WHAT NEEDS TO BE DONE: When you reproduce the data, keep every word exactly as it stands and leave the pictures out.

RECORDS FOR PROCESSING:
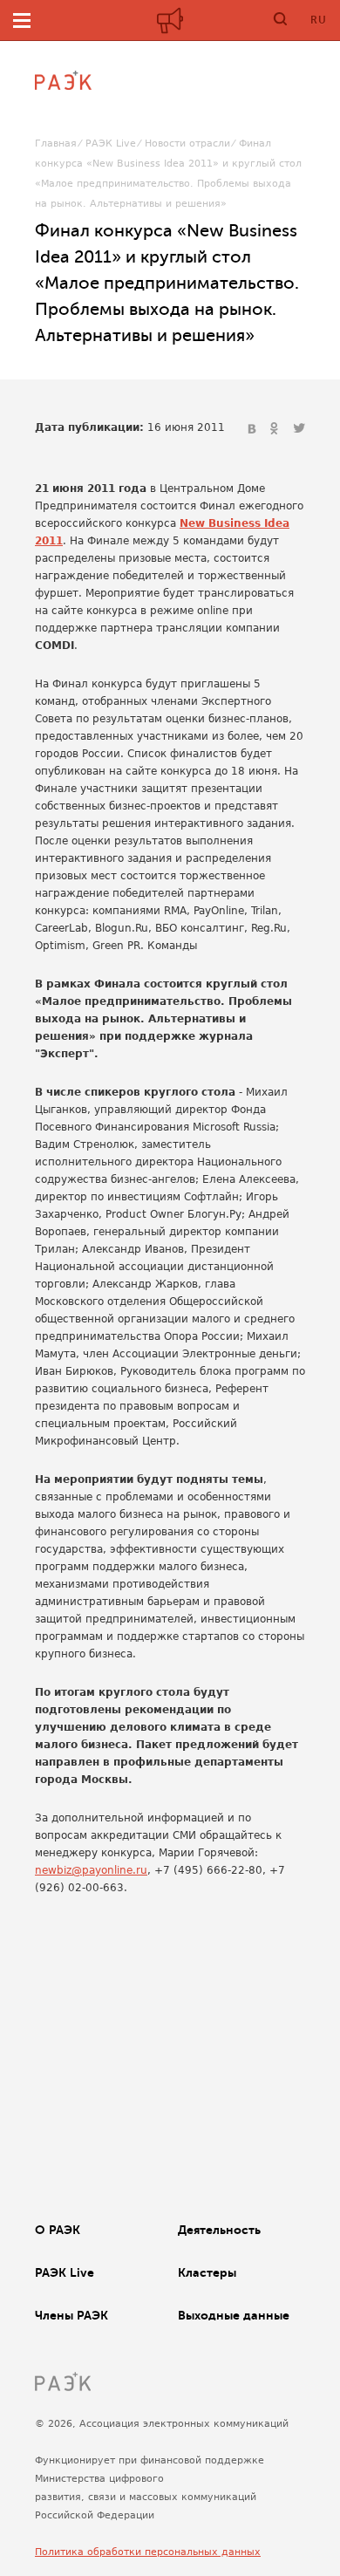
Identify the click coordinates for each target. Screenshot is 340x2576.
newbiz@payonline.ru (91, 1870)
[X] (299, 429)
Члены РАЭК (71, 2315)
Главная (56, 143)
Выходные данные (233, 2315)
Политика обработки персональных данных (148, 2552)
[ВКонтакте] (254, 429)
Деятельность (219, 2230)
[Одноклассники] (276, 429)
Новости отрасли (187, 143)
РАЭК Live (110, 143)
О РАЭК (57, 2230)
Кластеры (207, 2272)
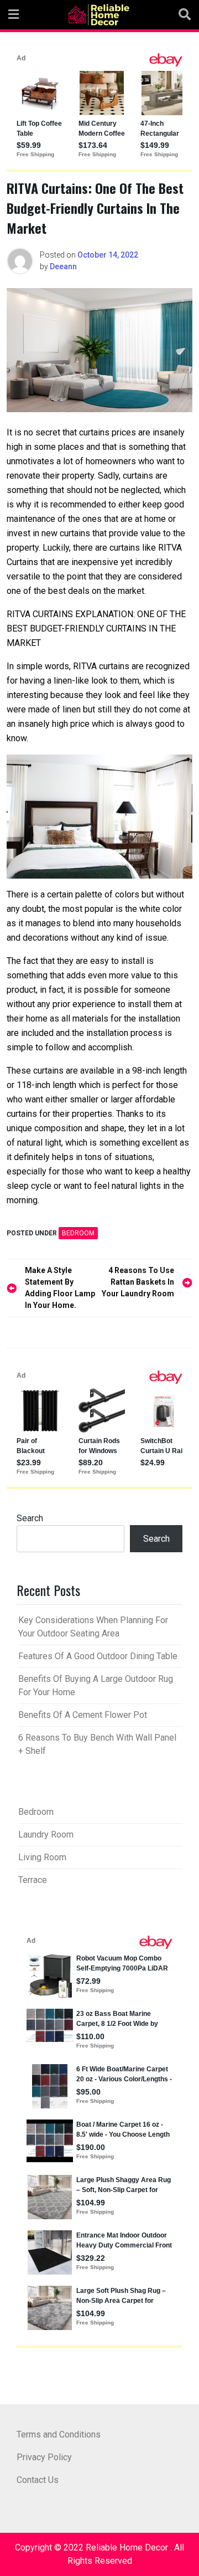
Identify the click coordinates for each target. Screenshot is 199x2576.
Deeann (63, 266)
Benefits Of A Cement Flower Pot (82, 1715)
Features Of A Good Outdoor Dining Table (97, 1656)
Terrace (32, 1880)
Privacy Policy (44, 2457)
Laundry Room (46, 1834)
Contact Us (38, 2480)
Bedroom (78, 1233)
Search (30, 1518)
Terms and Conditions (59, 2434)
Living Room (42, 1857)
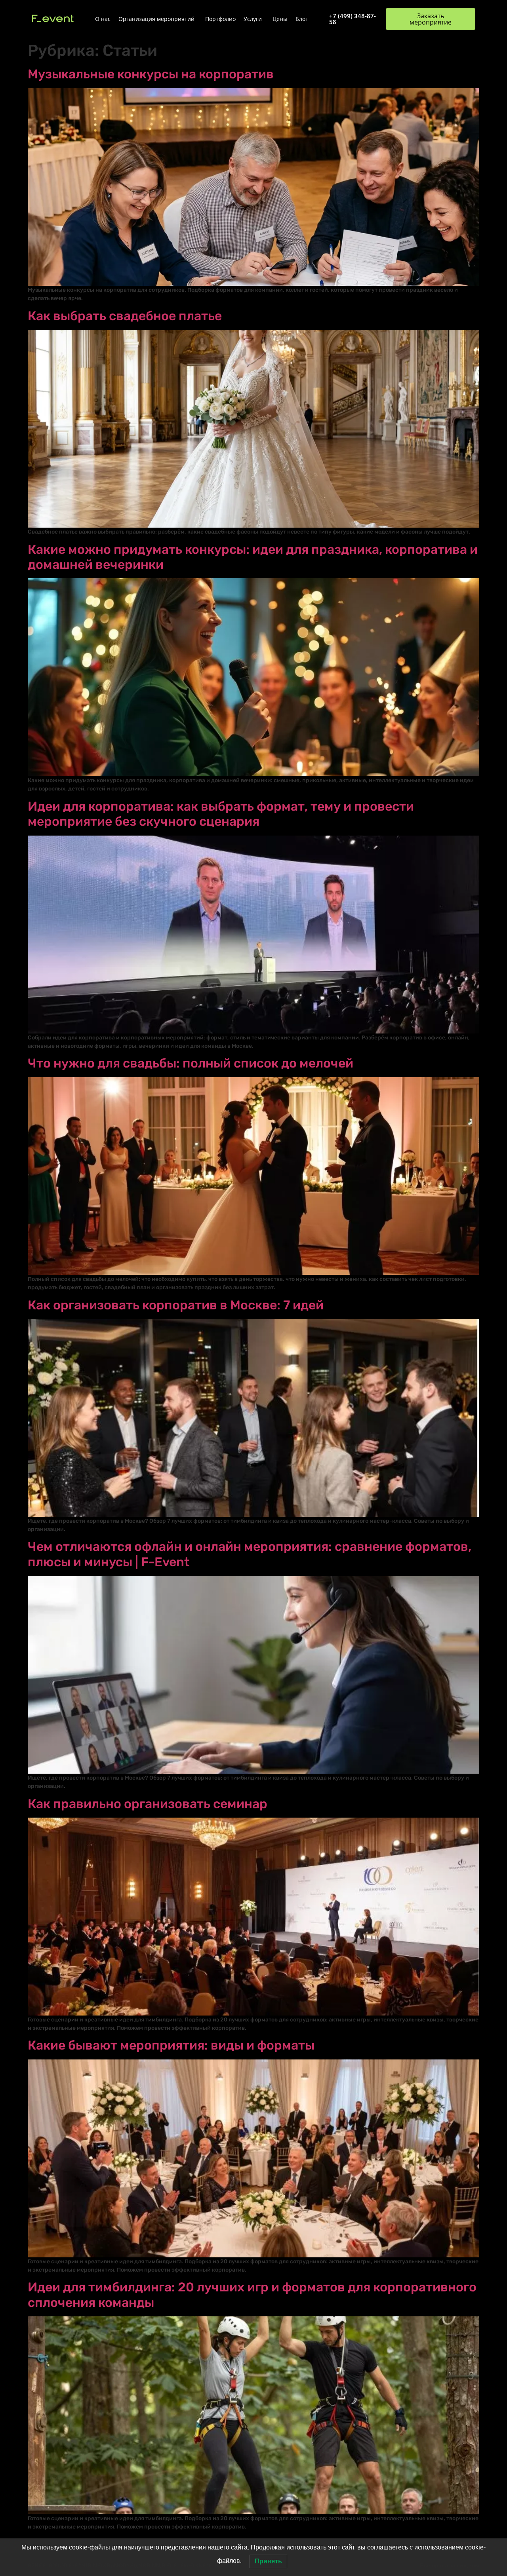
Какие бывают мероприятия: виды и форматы (171, 2045)
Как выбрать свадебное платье (125, 315)
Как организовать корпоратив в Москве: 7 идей (176, 1305)
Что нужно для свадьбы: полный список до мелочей (190, 1063)
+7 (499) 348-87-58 (352, 19)
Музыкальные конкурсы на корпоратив (151, 74)
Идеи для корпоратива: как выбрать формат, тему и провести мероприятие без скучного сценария (221, 814)
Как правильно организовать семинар (147, 1803)
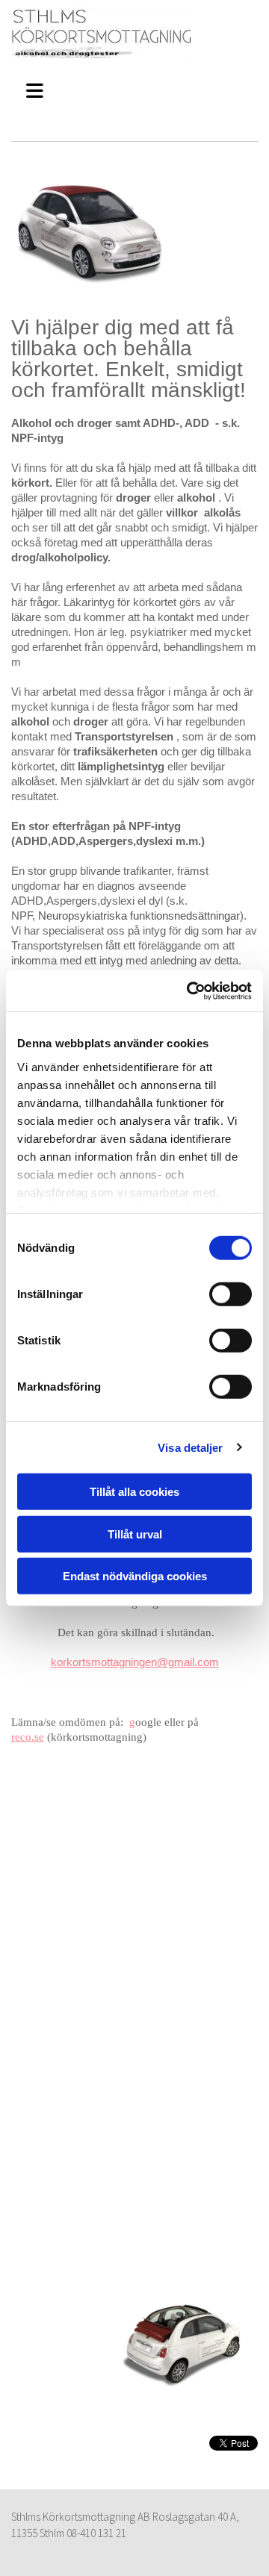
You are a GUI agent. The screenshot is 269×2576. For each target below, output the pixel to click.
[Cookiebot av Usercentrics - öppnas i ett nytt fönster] (190, 990)
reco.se (27, 1737)
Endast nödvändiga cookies (135, 1576)
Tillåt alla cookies (134, 1491)
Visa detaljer (190, 1447)
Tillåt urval (135, 1533)
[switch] (230, 1294)
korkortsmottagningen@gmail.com (135, 1662)
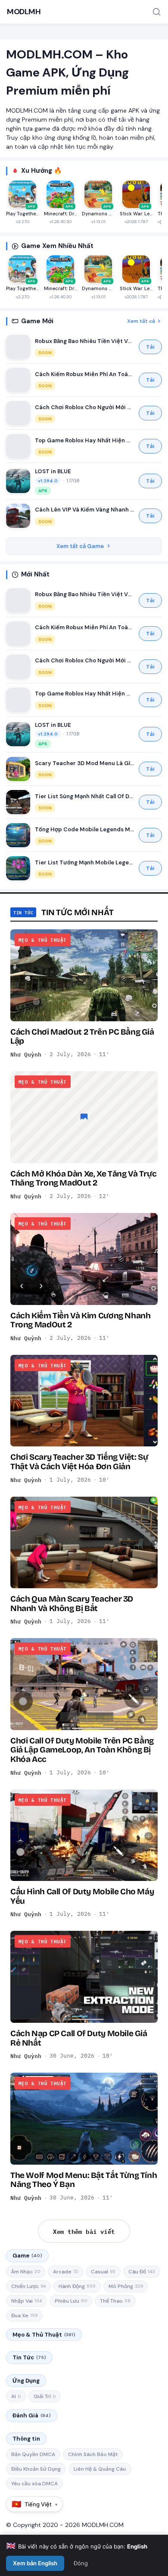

EXERCISE SOLUTION:
Identify the click coordinates for each target. Screenshot is 340x2576.
newbiz@payonline.ru (91, 1870)
[X] (299, 429)
Члены РАЭК (71, 2315)
Главная (56, 143)
Выходные данные (233, 2315)
Политика обработки персональных данных (148, 2552)
[ВКонтакте] (254, 429)
Деятельность (219, 2230)
[Одноклассники] (276, 429)
Новости отрасли (187, 143)
РАЭК Live (110, 143)
О РАЭК (57, 2230)
Кластеры (207, 2272)
Identify the click coordinates for each target. Screenshot is 199x2576.
Deeann (63, 266)
Benefits Of A Cement Flower Pot (82, 1715)
Features Of A Good Outdoor Dining Table (97, 1656)
Terrace (32, 1880)
Privacy Policy (44, 2457)
Laundry Room (46, 1834)
Contact Us (38, 2480)
Bedroom (78, 1233)
Search (30, 1518)
Terms and Conditions (59, 2434)
Living Room (42, 1857)
Какие бывают мероприятия: виды и форматы (171, 2045)
Как выбрать свадебное платье (125, 315)
Как организовать корпоратив в Москве: 7 идей (176, 1305)
Что нужно для свадьбы: полный список до мелочей (190, 1063)
+7 (499) 348-87-58 (352, 19)
Музыкальные конкурсы на корпоратив (151, 74)
Идеи для корпоратива: как выбрать формат, тему и провести мероприятие без скучного сценария (221, 814)
Как правильно организовать семинар (147, 1803)
You are a GUI agent. The screenshot is 269×2576. For each target below, output the pixel to click.
[Cookiebot av Usercentrics - öppnas i ett nytt fönster] (190, 990)
reco.se (27, 1737)
Endast nödvändiga cookies (135, 1576)
Tillåt alla cookies (134, 1491)
Visa detaljer (190, 1447)
Tillåt urval (135, 1533)
[switch] (230, 1294)
korkortsmottagningen@gmail.com (135, 1662)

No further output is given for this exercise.